TASK STATEMENT: Starting at the first line of the data and ending at the line with "Screen dimensions: 868x441", copy each line exactly. Include both of those lines, but no pictures.

(Saved entries)
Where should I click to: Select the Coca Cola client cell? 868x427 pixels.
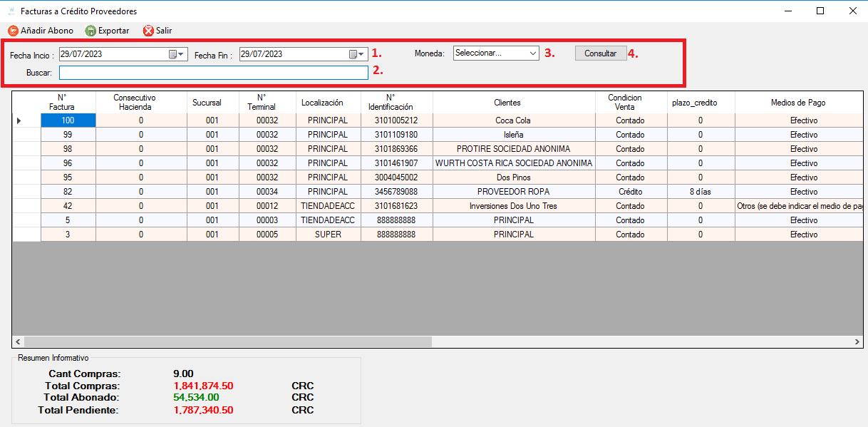(514, 120)
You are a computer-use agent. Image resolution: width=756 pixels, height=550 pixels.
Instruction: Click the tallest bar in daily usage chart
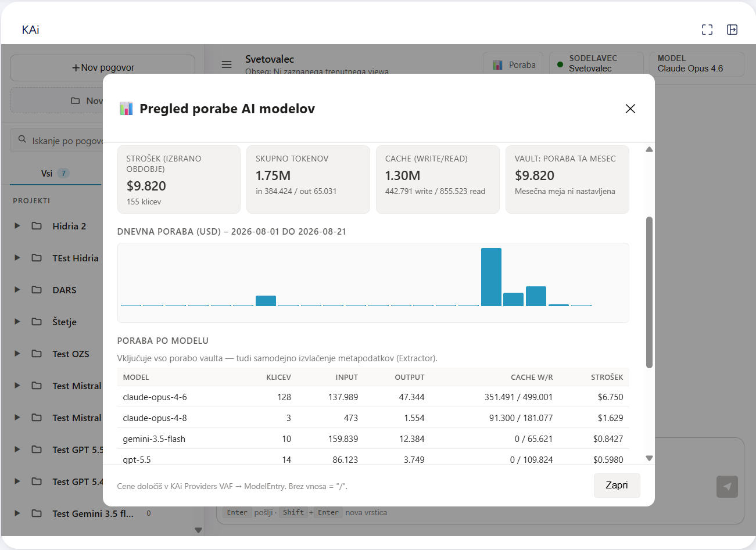click(491, 277)
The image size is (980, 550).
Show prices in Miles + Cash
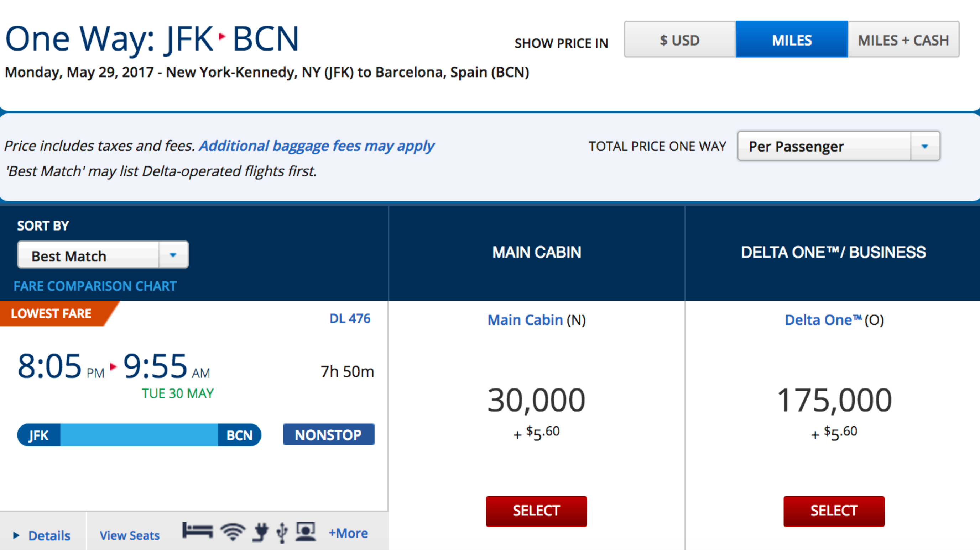[x=903, y=40]
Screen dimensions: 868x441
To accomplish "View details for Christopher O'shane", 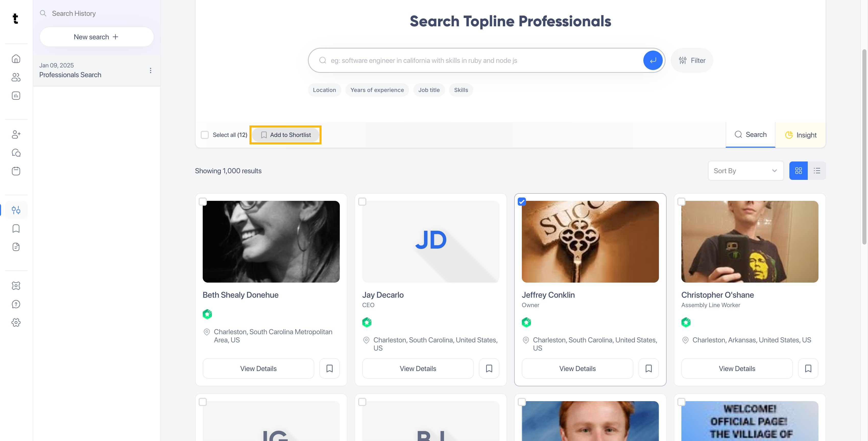I will click(737, 369).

RESULT FOR THIS TASK:
Where should I click to: Select the Coca Cola client cell? 868x427 pixels.
(514, 120)
You are a computer-use agent. Image resolution: width=756 pixels, height=550 pixels.
Instruction: Click the tallest bar in daily usage chart
click(491, 277)
The image size is (980, 550).
Show prices in Miles + Cash
[x=903, y=40]
Screen dimensions: 868x441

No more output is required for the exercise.